*YOUR TASK*.
In the entries that follow, locate the line with "Given: Select tooth 16 on the chart", then restate that line and all later lines exactly as they appear, leaving pictures out.
------
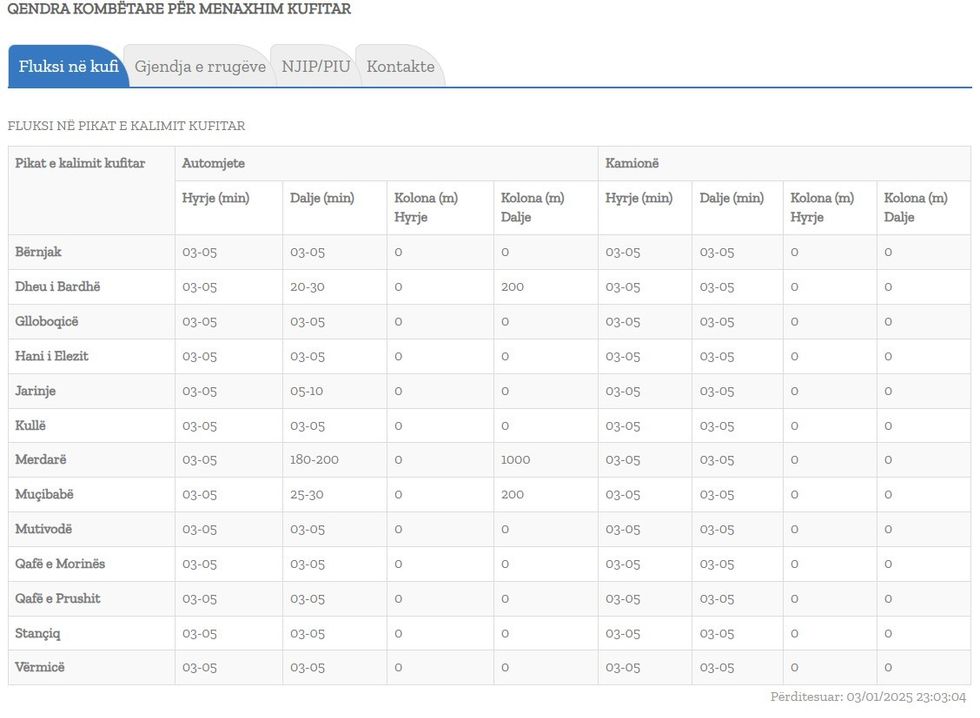Click Dheu i Bardhë exit time 20-30
The image size is (980, 718).
[307, 287]
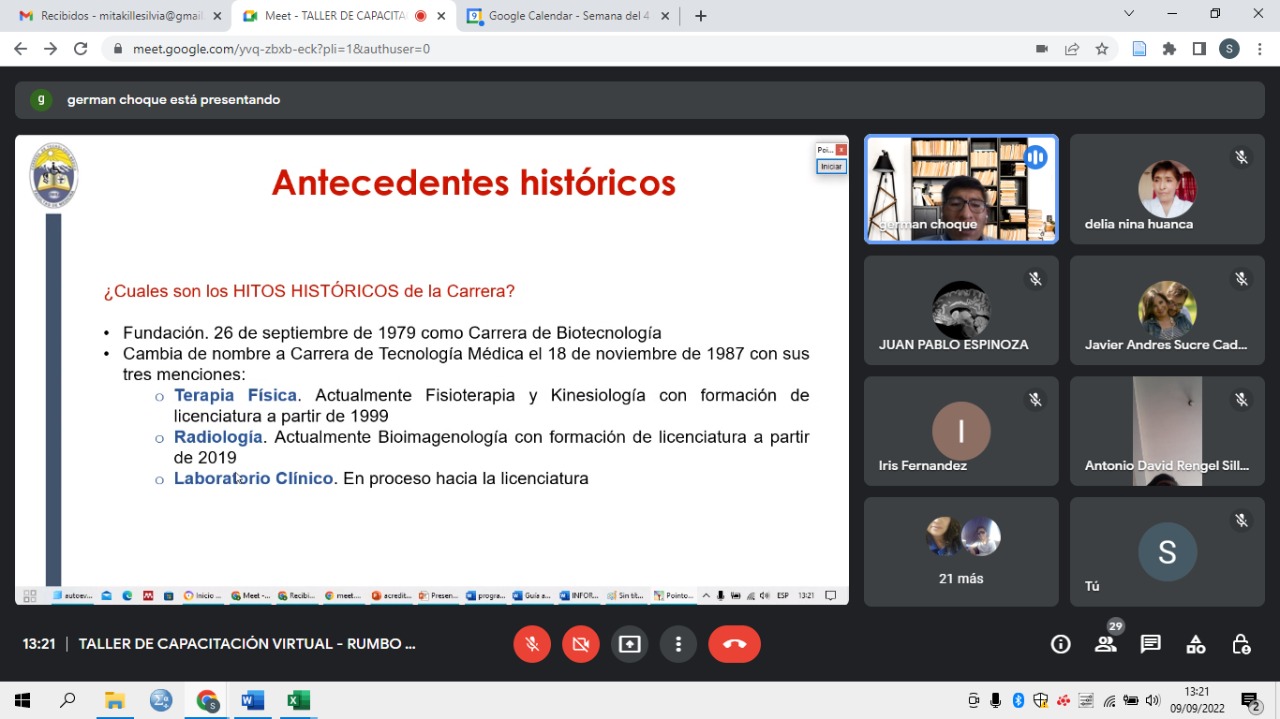
Task: Reload the current page
Action: click(x=81, y=49)
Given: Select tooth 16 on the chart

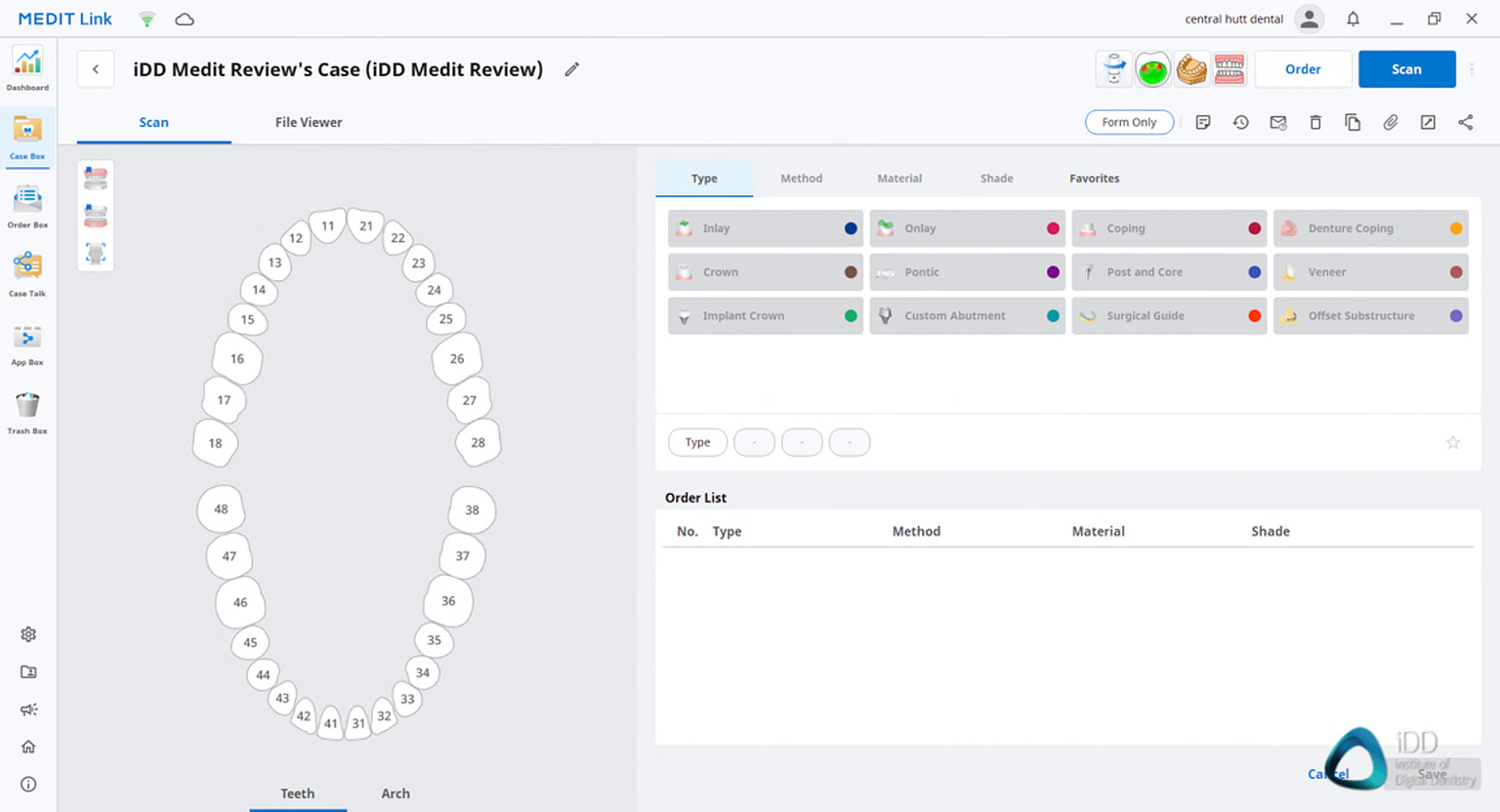Looking at the screenshot, I should 237,358.
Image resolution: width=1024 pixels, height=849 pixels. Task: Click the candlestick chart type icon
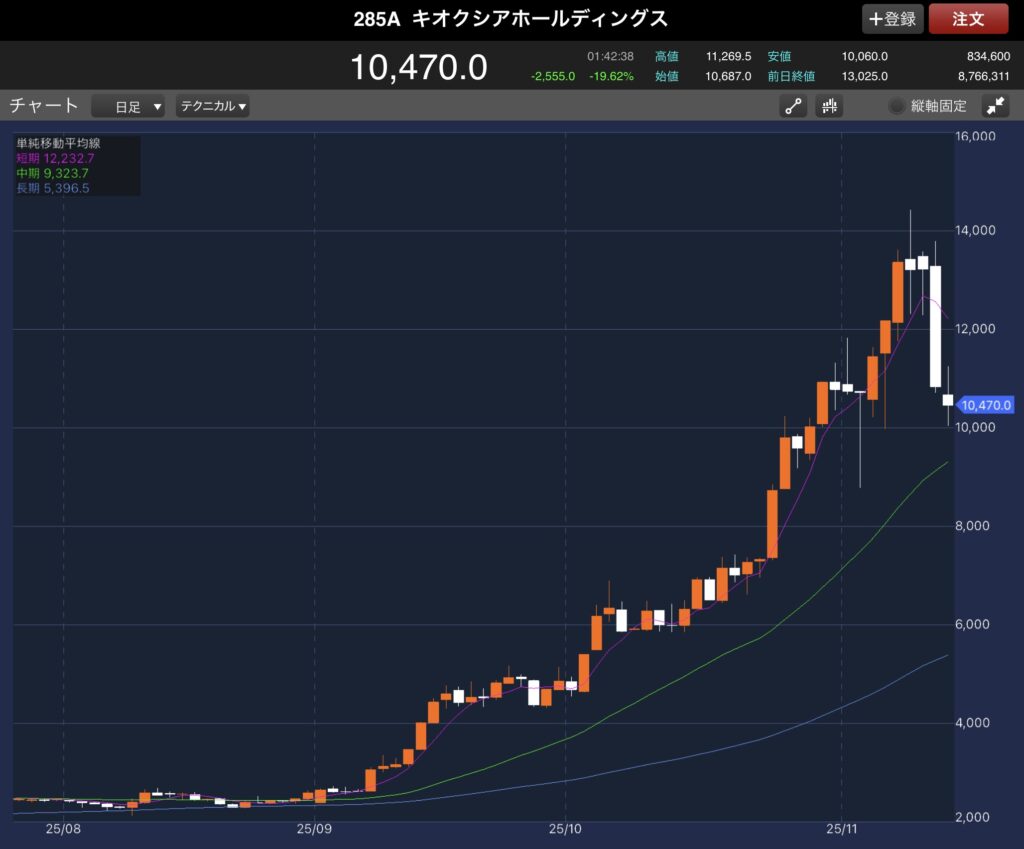829,107
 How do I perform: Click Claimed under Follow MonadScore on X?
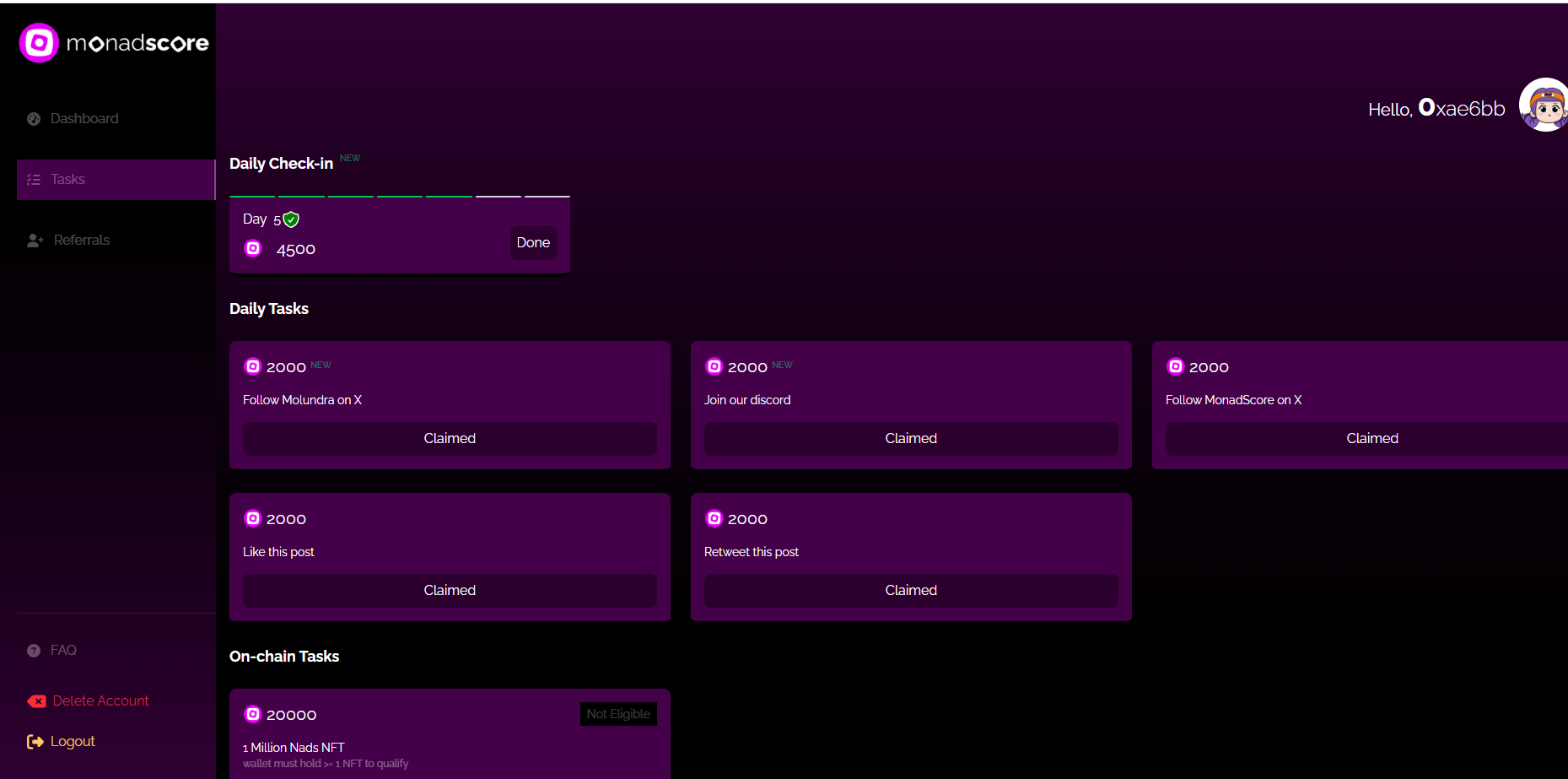pos(1371,439)
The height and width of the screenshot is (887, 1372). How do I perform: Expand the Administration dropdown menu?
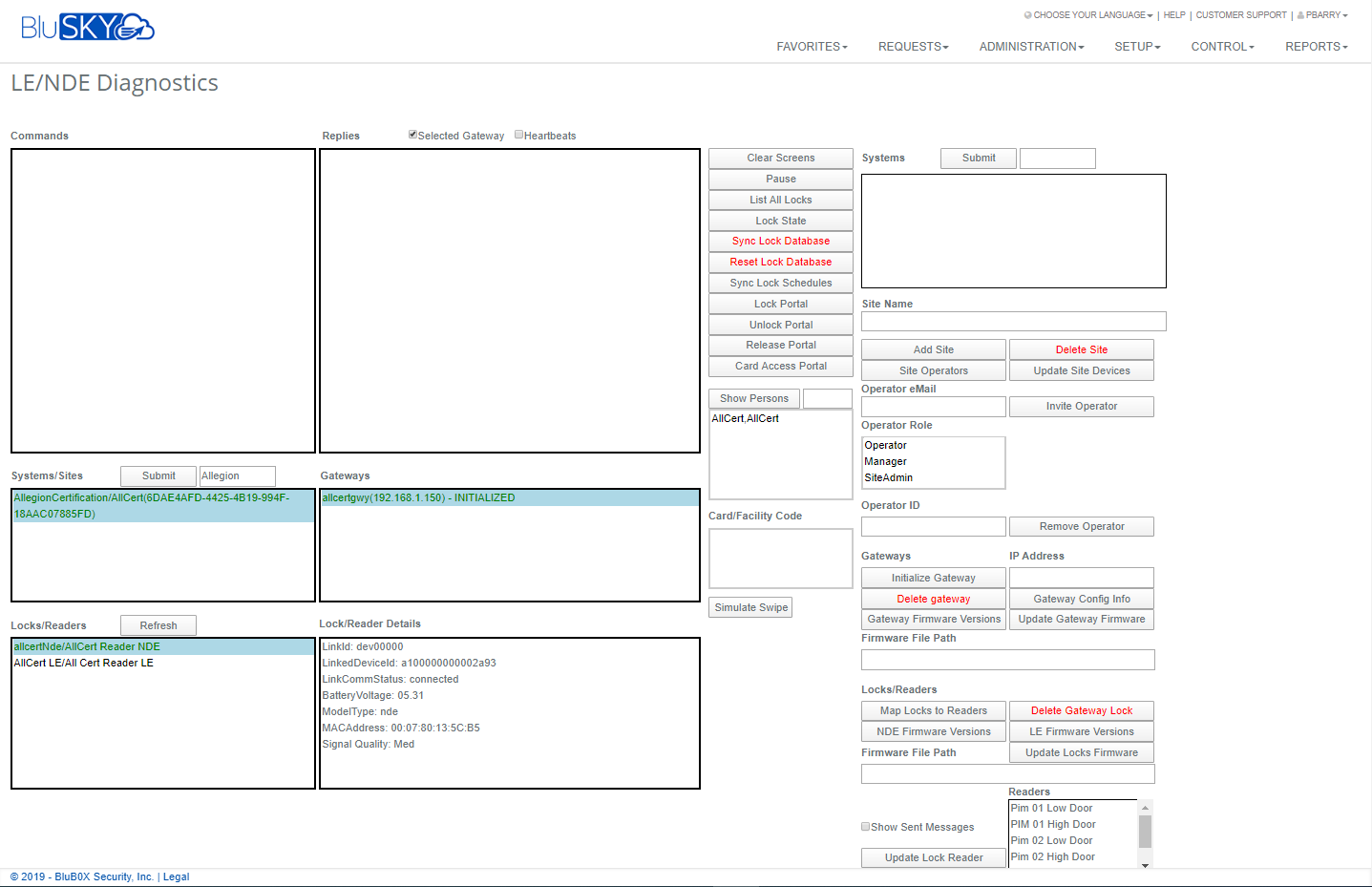click(1031, 47)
------
*SOLUTION TO THE EXERCISE*.
Given: Select tooth 16 on the chart

Looking at the screenshot, I should 237,358.
Image resolution: width=1024 pixels, height=849 pixels. Task: Click the candlestick chart type icon
829,107
 How do I perform: Click Claimed under Follow MonadScore on X?
pos(1371,439)
The height and width of the screenshot is (887, 1372). How do I perform: Expand the Administration dropdown menu?
click(1031, 47)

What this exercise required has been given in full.